Saunders was also one of the few athletes to mount a protest in Tokyo, raising her arms in an X while accepting her medal, saying later that the gesture was “for oppressed people.”

Saunders finished only fourth in qualifying, but she will still be in Eugene doing media interviews and playing fantasy track and field.

Sam Kendricks: The back-to-back world champion in the pole vault, Kendricks was expected to be one of the few who could challenge Swedish pole vaulting champion Mondo Duplantis.
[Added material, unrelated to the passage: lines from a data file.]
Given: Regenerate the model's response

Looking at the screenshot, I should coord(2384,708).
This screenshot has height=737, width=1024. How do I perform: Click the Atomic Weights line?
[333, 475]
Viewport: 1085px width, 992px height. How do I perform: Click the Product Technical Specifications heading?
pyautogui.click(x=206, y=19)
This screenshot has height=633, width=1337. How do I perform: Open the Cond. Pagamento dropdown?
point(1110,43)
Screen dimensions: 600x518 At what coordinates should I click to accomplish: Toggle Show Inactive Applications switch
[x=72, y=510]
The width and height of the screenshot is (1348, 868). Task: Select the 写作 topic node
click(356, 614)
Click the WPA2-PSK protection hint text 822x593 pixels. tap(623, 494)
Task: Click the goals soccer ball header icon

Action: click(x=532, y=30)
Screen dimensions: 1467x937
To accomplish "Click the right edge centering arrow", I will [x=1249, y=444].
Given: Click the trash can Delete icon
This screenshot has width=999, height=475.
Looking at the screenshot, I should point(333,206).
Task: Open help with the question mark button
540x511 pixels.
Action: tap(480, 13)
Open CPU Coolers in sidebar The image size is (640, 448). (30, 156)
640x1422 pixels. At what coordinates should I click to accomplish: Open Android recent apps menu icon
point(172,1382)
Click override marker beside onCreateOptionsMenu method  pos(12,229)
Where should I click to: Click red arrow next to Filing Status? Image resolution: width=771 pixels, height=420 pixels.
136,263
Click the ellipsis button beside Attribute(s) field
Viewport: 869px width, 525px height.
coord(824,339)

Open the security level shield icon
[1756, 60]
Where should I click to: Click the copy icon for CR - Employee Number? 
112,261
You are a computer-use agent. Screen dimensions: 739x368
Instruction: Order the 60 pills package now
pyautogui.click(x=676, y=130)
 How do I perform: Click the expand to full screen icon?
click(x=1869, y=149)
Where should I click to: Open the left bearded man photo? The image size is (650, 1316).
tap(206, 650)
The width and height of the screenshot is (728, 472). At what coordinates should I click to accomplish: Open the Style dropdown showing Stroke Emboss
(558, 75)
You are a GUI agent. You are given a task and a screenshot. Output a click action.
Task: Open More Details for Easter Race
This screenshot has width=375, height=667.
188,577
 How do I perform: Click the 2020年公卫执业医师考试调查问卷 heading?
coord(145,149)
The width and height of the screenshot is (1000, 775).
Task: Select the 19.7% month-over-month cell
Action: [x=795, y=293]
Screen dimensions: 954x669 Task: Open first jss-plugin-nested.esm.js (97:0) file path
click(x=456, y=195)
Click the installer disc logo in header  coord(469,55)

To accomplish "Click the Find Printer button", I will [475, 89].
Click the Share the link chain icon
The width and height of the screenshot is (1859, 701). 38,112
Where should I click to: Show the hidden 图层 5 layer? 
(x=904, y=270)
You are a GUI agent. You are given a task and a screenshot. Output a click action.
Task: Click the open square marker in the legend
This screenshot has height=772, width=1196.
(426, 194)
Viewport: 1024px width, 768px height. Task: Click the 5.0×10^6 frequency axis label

But Kendricks had knee surgery in early May and did not recover as quickly as expected.

Randolph Ross and Lawrence Cherono: Two athletes were suspended from competition by the Athletics Integrity Unit – the anti-doping arm of the world track-and-field federation – on the eve of the world championships.

Ross, an American who won a gold medal in Tokyo in the 400 relay, was provisionally suspended for what the AIU said was “conduct during the course of an investigation into a potential whereabouts violation.” A whereabouts violation occurs when an athlete is not where they said they would be when anti-doping testers attempt to test them.

Cherono, a Kenyan who is one of the best marathoners in the world, tested positive for trimetazidine, a banned heart medication known mostly as the drug that teenage Russian figure skater Kamila Valieva tested positive for before this year’s Winter Olympics.

Peres Jepchirchir: The marathon champion at the Tokyo Olympics, Jepchirchir withdrew from the world championships because of a hip injury.

Steven Gardiner: The reigning world and Olympic champion in the 400, Gardiner wrote on Instagram last week that he had to withdraw because of an inflamed tendon.

Garrett Scantling: It is not clear why Scantling, who finished fourth in the decathlon in Tokyo, is not competing. Scantling qualified for the world championships at the United States’ combined events championship in April with a score that ranked him as the third-best American of all time, behind only Dan O’Brien and Ashton Eaton.

But Scantling was not on USA Track & Field’s list of world championship participants.

Scantling, his agent and the national federation have not explained why.